I am creating a CSV file by using the KNIME (CSV Writer) node.
When I see the data just before writing, it all looks perfect as expected. However, when I run the CSV Writer node, it generates the csv file in a corrupted manner and adding random rows which were unexpected.
Since the data is confidential, I can’t share it, but I know for certain that there is some issue when the CSV file is written it gets corrupted. I am using “|” as delimiter, not sure if that is the reason.
After the file is generated, I viewed it in excel (text to columns), and in one of the column (year) has text values from another column (Description). There is no association between them.
This happens for other columns as well.
So, the number of rows that are expected is 199031 before I generate the CSV, but in the resultant CSV file, I see there are 14 extra rows which definitely tells, there is some sort of bug happening once the file is written.
Often csv file problems (in general, not just with knime) are a result of line breaks in the data. When the file is written to an xlsx, do you șee any line breaks in any cells in or around the row in excel that is the equivalent place that you are seeing the extra rows appearing in the csv? Xlsx format would likely handle linebreaks fine even if csv doesn’t.
Thank you @bruno29a and @takbb
I agree the line breaks would be the possible reason for this.
However, I am using pipe as a delimiter to align with the previously created files (transferred to me).
The configuration is as under:
Hi @pranavgupta , in the Advanced Settings for Quotes, can you try “Always”?
Also, can you try opening the csv from some editor that supports regular expression, and see if you can search for “\r\n\r\n” or “\n\n” or “\n|”, the last one being searching for any breakline before a delimiter. This would tell you what kind of dirty data you have, and you would either correct the data from the source, or play around in Knime to tackle these.

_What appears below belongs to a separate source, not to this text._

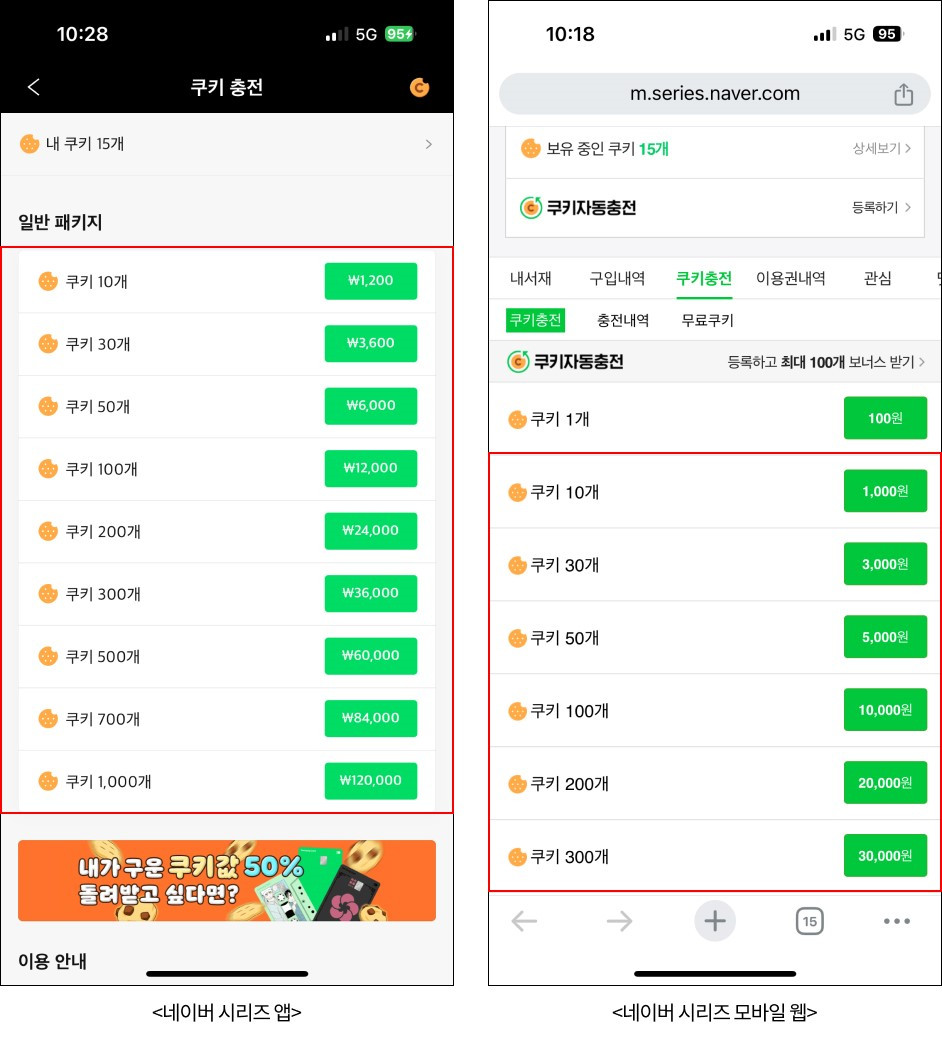Purchase 쿠키 100개 with the 10,000원 button

click(885, 710)
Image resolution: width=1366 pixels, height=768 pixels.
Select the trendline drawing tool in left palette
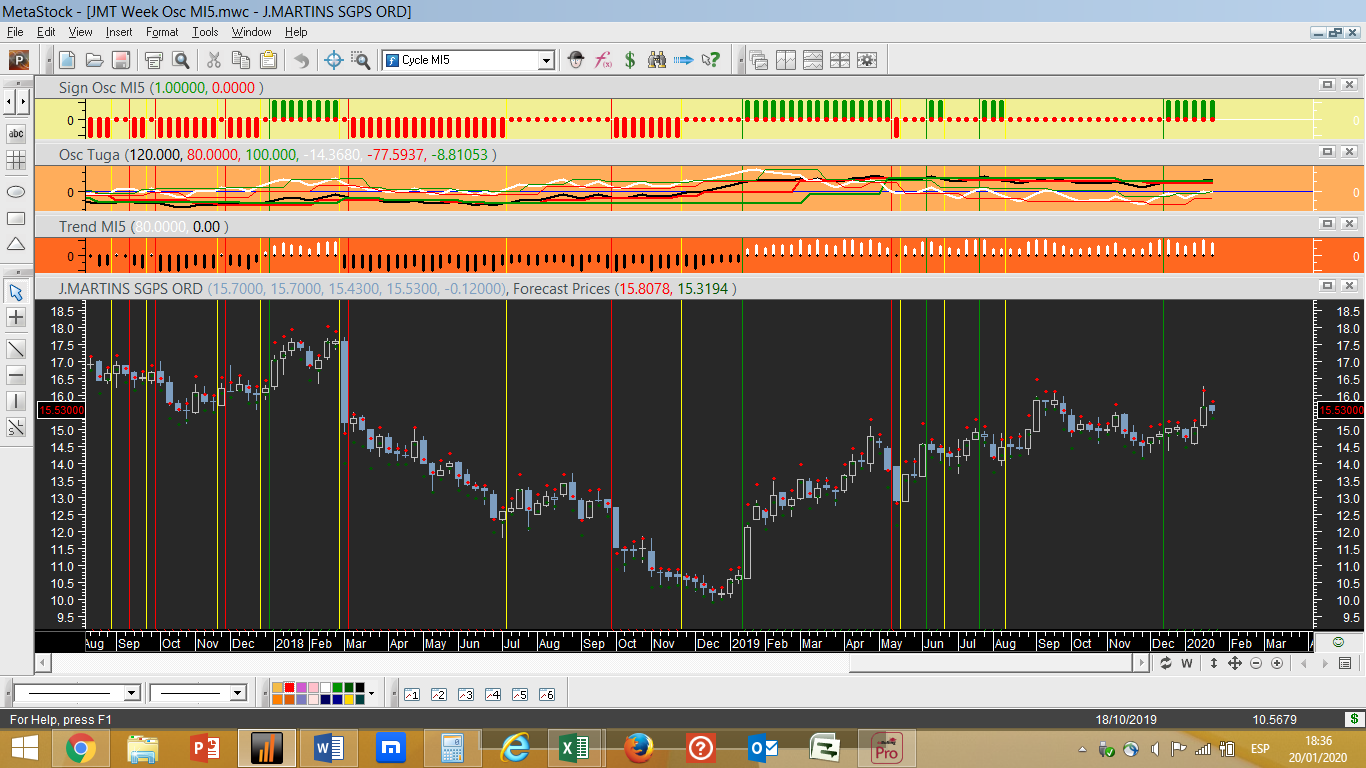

But you need to identify them first.
It is hard for us to provide the exact solution when we can’t see the data…
In addition, another thing you can try is with the working xlsx file read into excel, can you save it from excel as a csv file, choosing similar settings (e.g pipe delimiter) that you have in knime and then see if that file reads back into excel correctly.
If it does, can you then compare both the knime produced csv, and the one produced from excel and see how they compare at the rows where you are seeing problems.
That difference might tell us something about what is wrong and what, if any, additional config might be needed, or if it’s another problem altogether.